Drew Endy and his Stanford University team's transcriptors could be the biological equivalent of digital transistors, which transformed electrical engineering in the 1950s and gave birth to Silicon Valley. Like transistors, transcriptors are on-and-off switches, gatekeepers or “gates” of information input, storage, and output. Transcriptors give cells already programmed to store and transmit information a “brain,” a system of logic governing the way they deal with that information.

Endy's research group made their transcriptors out of DNA, put them into Escherichia coli, and used traditional computer-based Boolean language to tell the computerized cells what to do. As a proof of concept, the cells were instructed to change color with encoded fluorescent proteins— turn green if both enzyme A and enzyme B were inside the cell or red if either enzyme A or B were present— which they did on command.
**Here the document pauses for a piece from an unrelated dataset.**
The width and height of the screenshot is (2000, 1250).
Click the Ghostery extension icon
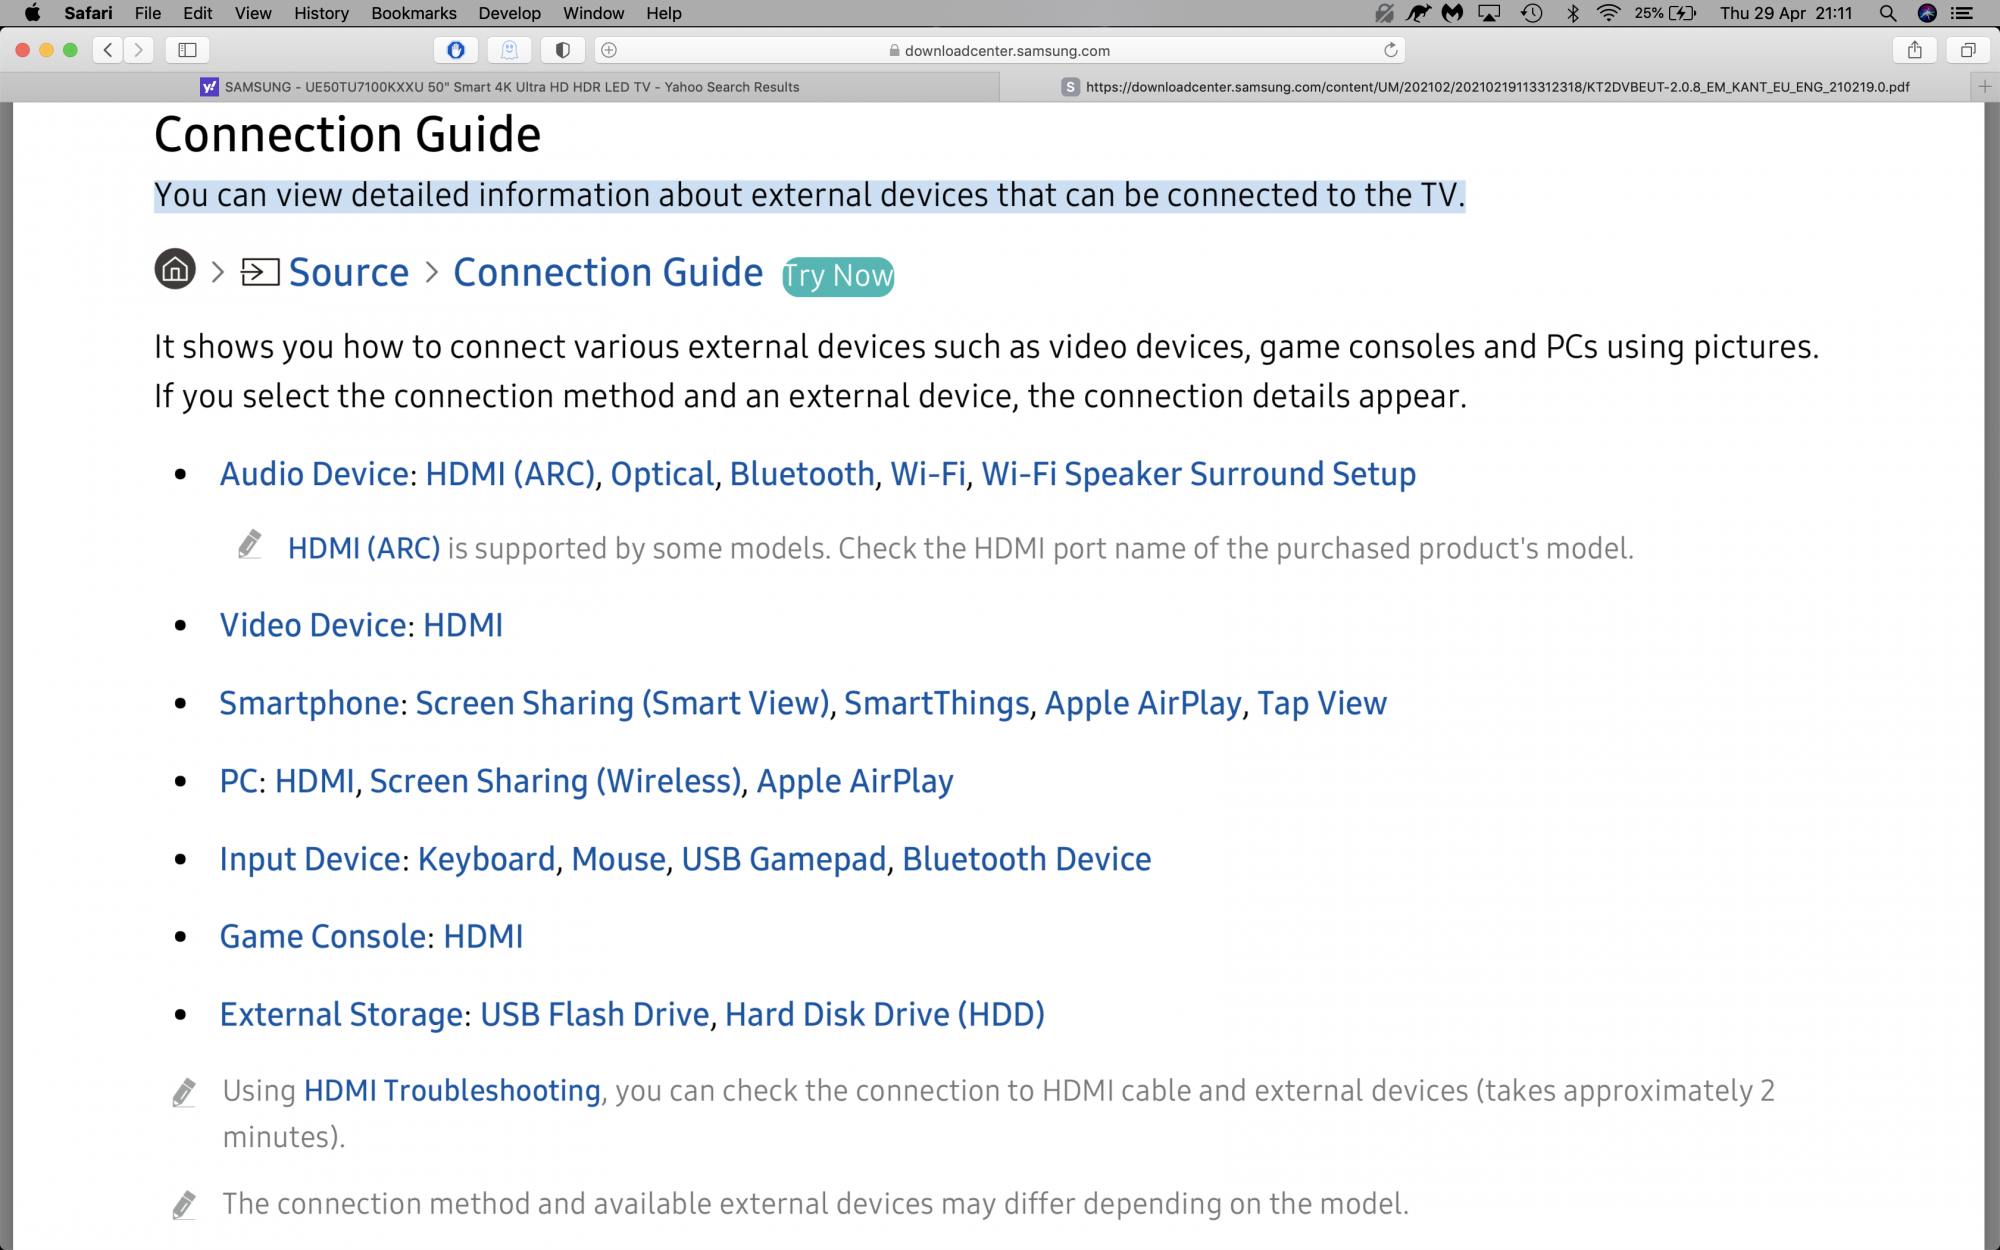tap(509, 50)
It's not that bacteria aren't already little computers; just ask IBM scientists such as Yuhai Tu, who are studying E. coli to help them design faster and more efficient computing machines. But instead of following their own instincts, which generally revolve around food, danger, and sex (of a sort), microbes in the employ of bioengineers will be programmed and deployed by the billions to seek out and neutralize toxic waste, arm plants with a nitrogen-fixing capability, synthesize biofuels and medicines, and perhaps even roam our bodies searching for and killing cancer cells.

The Endy team isn't the only group stuffing microbes with synthetic logic and memory circuits; Timothy K. Lu's and Christopher A. Voigt's bioengineering teams—both at the Massachusetts Institute of Technology—are doing the same. However, as of this writing, only the Endy group's transcriptors are “robust enough to make a family of low-power logic gates within single cells and allow the gates to power each other if needed,” according to Arkin, who calls their work a “great step forward.”

“After years of working with E. coli, you'd expect that manipulating its genes would be straightforward, but it's not,” says Endy who, along with Arkin, codirects the International Open Facility Advancing Biotechnology (BIOFAB), launched in 2009 and charged with creating standard biological “parts,” including DNA sequences that control gene expression, or promoters, and ribosome binding sites (RBS).

Until recently, scientists trying to make a protein in E. coli had only a 50-percent chance of success. “Such hit-or-miss expression is unacceptable for synthetic biologists who need to engineer circuits involving dozens and eventually even hundreds of genes,” says Endy.

“The standard parts we've been using were imprecise and unpredictable and their performance inconsistent in changing genetic contexts. Every project has been a one-off,” adds Vivek Mutalik from the Lawrence Berkeley National Laboratory, in California, and BIOFAB team leader.

Mutalik's BIOFAB group came up with an ingenious way to more precisely control E. coli gene activity. They adapted a complicated natural genetic architecture for RBS that ensures uniform activity, regardless of the genes with which they're paired. “We were humbled yet excited to find that a more complicated physical architecture— one developed by evolution—encoded the functional simplicity we sought for engineering,” according to Mutalik.

For their next act, these researchers developed “an easy-to-deploy mathematical framework that can score the intrinsic activities of various genetic elements—promoters and RBS sequences, for example—and determine [whether] and by how much they vary across changing contexts,” says Arkin, who expects individual researchers to share their findings.

Indeed, data sharing is a priority for BIOFAB, whose members have collectively produced thousands of high-quality standardized DNA sequences and made them available free online at  www.biofab.org. Transcriptors have also been contributed to the public domain (see  www.biobricks.org/bpa).

Endy assures us that he, Arkin, and Mutalik are not antievolution; rather, they try to “transcend it via an embraceand-extend approach.”